I read through some of it

Page 1: Introduction
Page 4: The Scale of Piracy

It was enough to prove that piracy is indeed a problem, but yet again ill say this really bluntly, there are some occasions when games/software etc. are just not worth it. I generally buy most if not all PC games, and on some occasions PC software. I also spend money on quality PS3 and 360 games, but in the end, i always go back to pirating certain things, things that can be enjoyed just the same way as buying the real thing itself in the 1st place.


----------



## Rayder (May 4, 2009)

One thing the dude never commented on was the fact that many PC games that used the StarForce protection ran BETTER when using the pirate version that had the StarForce protection stripped out of it.  Personally, I think that means a lot to people who's PC's were just barely able to run the game in the first place.


----------



## Maz7006 (May 4, 2009)

Good point Rayder, i guess StarForce was a frivolous to stop piracy when it comes to PC gaming. No matter what companies do to prevent piracy, people always find a away, it's a shame really.


----------



## Sao Mortel (May 4, 2009)

Being a Christian this is something I have put a lot of tough of... 

Anyways copying something is absolutely not against gods rules.
Stealing is wrong but look at stealing in the dictionary.
http://dictionary.reference.com/browse/stealing
In short you have to remove something from someones possession without his consent.

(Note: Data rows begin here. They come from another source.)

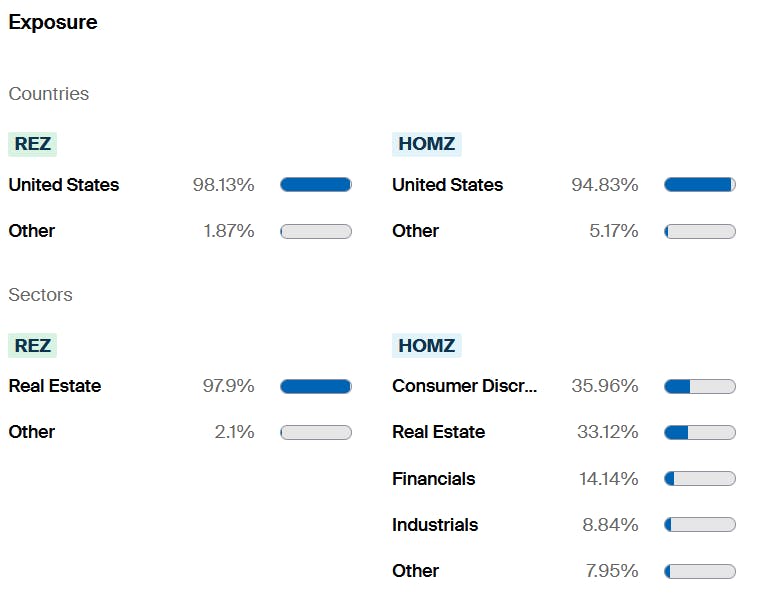Image resolution: width=758 pixels, height=605 pixels.
Task: Select the Financials sector label
Action: (x=433, y=479)
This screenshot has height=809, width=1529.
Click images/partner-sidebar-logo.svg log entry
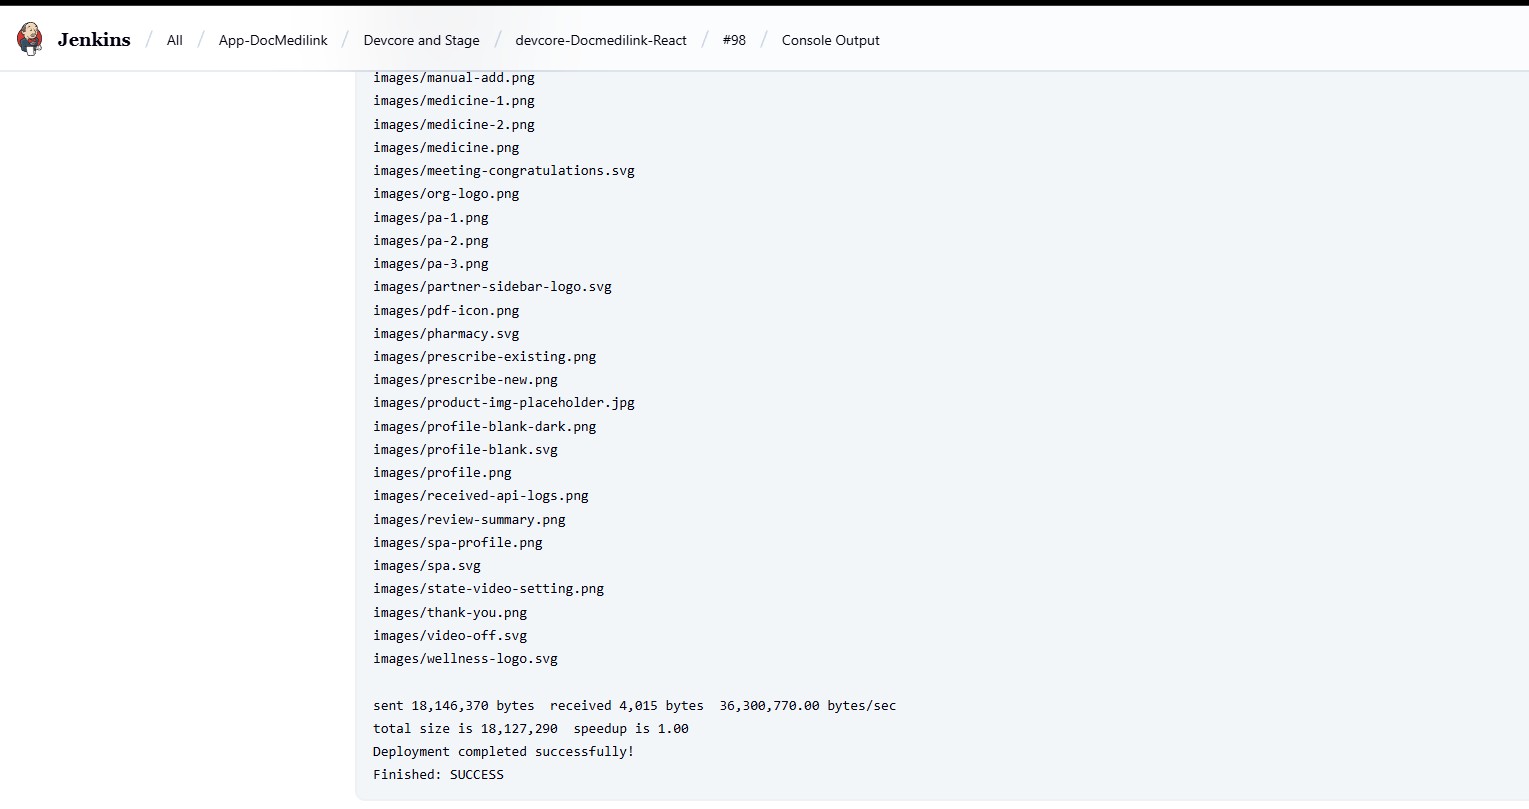(492, 286)
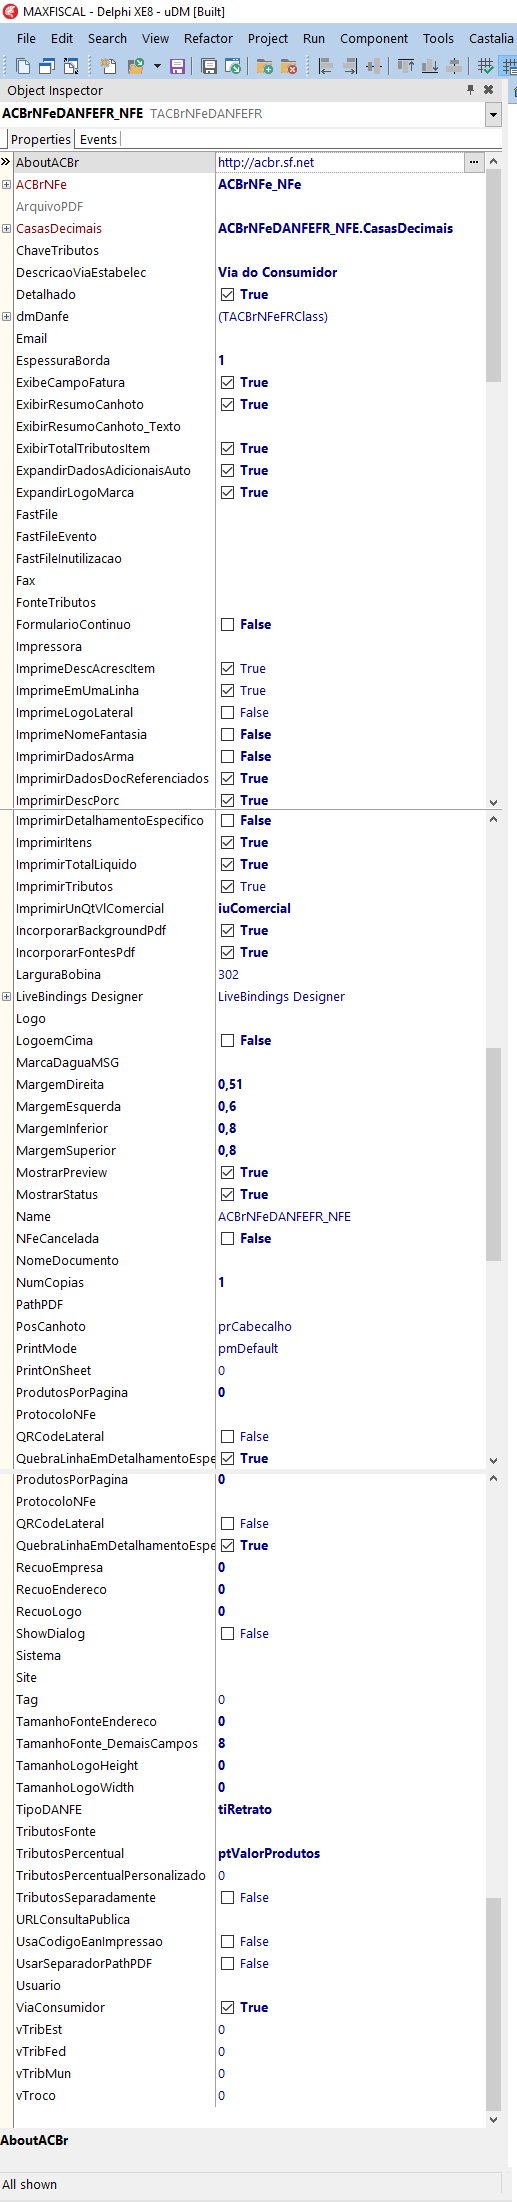Image resolution: width=517 pixels, height=2202 pixels.
Task: Enable the FormularioContinuo checkbox
Action: point(228,625)
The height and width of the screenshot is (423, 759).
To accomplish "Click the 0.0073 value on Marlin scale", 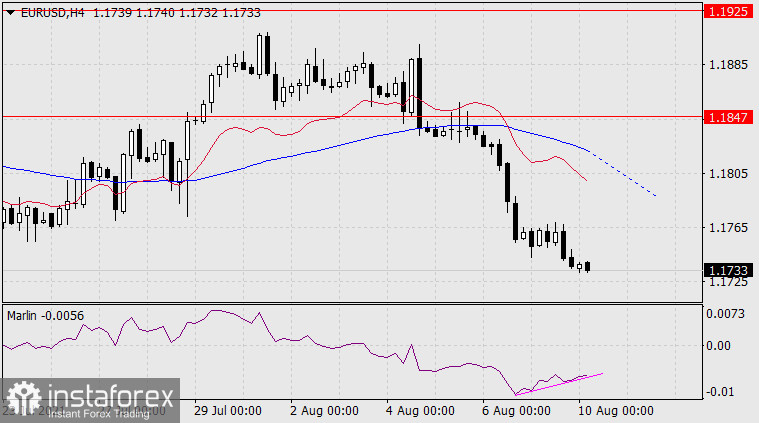I will coord(727,315).
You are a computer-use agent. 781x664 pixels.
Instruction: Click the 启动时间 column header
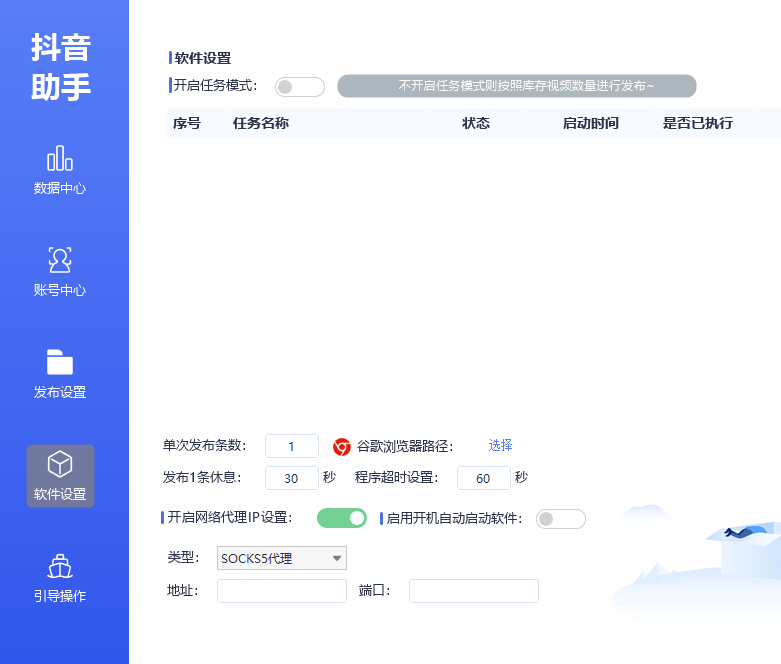[591, 124]
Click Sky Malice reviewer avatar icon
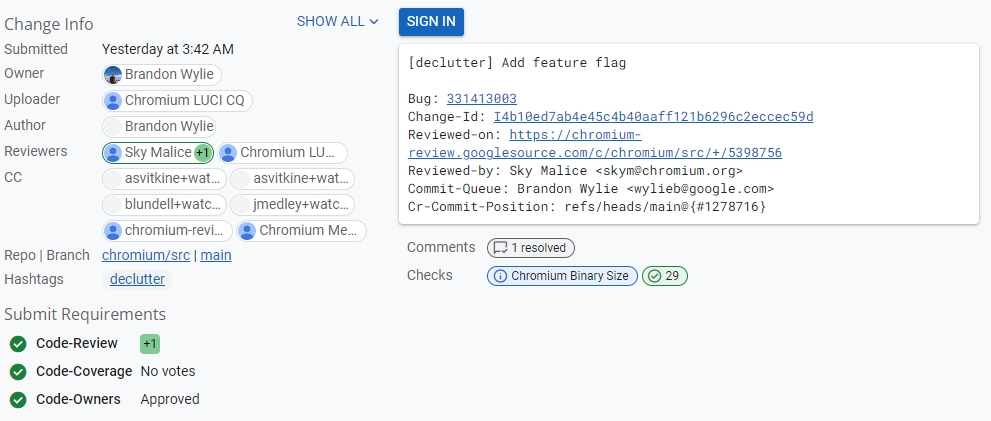Screen dimensions: 991x421 coord(113,153)
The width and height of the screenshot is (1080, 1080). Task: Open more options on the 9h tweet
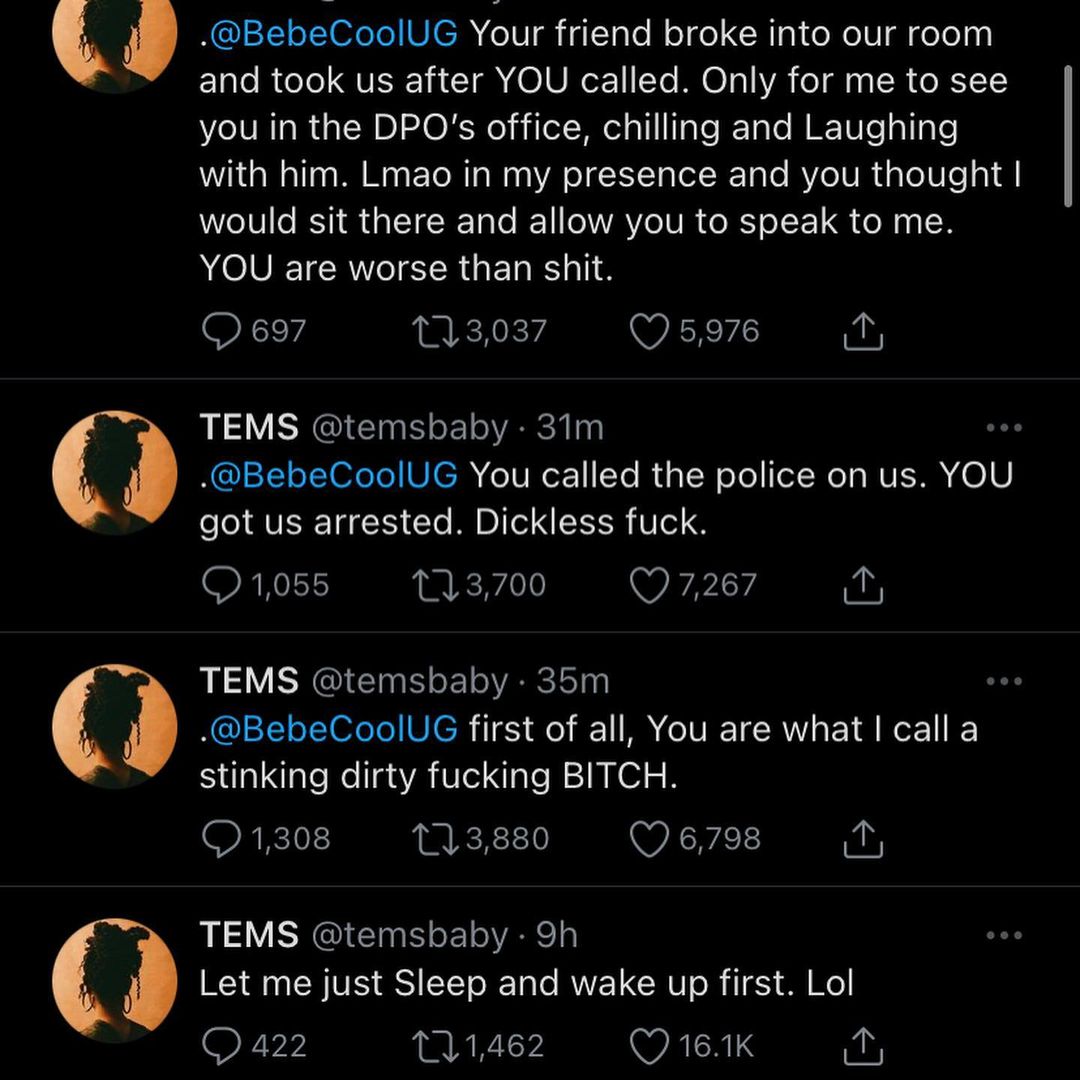tap(1003, 936)
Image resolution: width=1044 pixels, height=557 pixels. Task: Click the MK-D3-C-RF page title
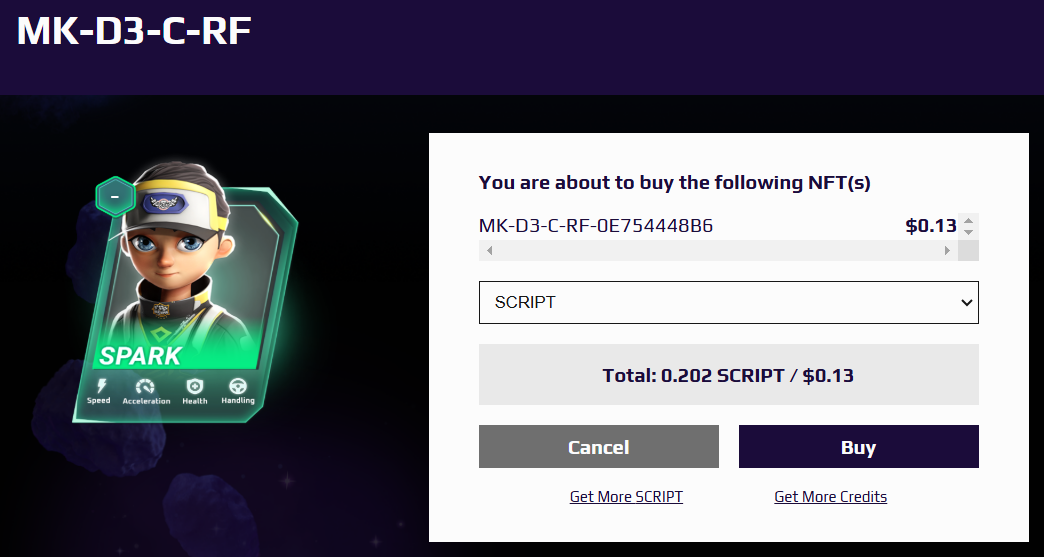click(134, 31)
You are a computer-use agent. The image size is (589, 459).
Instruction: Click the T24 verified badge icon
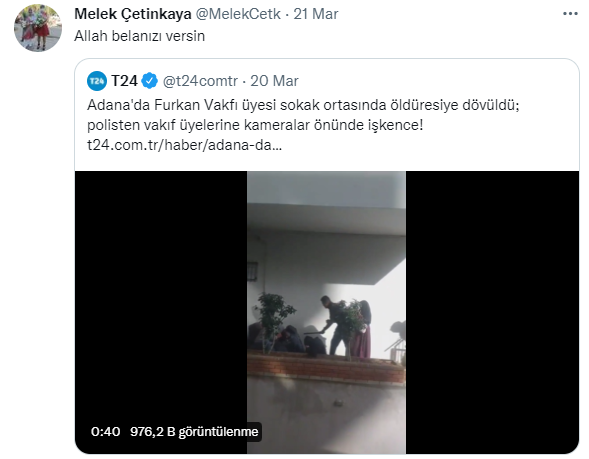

Smart people have made laws to make it illegal therefore make money with it.
However man made laws are not always fair.

If I had something to copyright (an idea, code or whatever ) it would get stolen (again check the definition) very fast by money making compagnies if I was not careful.

Be not a sheep but a wiseman.


----------



## triassic911 (May 4, 2009)

Rayder said:
			
		

> I've always said this, "So, is sharing good or isn't it?  I was always taught to share, now when I do it, I'm told I'm breaking the law.  WTF?!"
> 
> But seriously, I'm what the dude in the article calls an "honorable" pirate.  You know, the "because I can" type.  I don't try to justify what I'm doing by making up excuses, I do it because free is better than pay. Simple as that.
> 
> And to people who *think they know* what the article is about.....I said not to comment unless you read it. You're just making yourself look ignorant by saying you won't read it and just "guessing" what it's about.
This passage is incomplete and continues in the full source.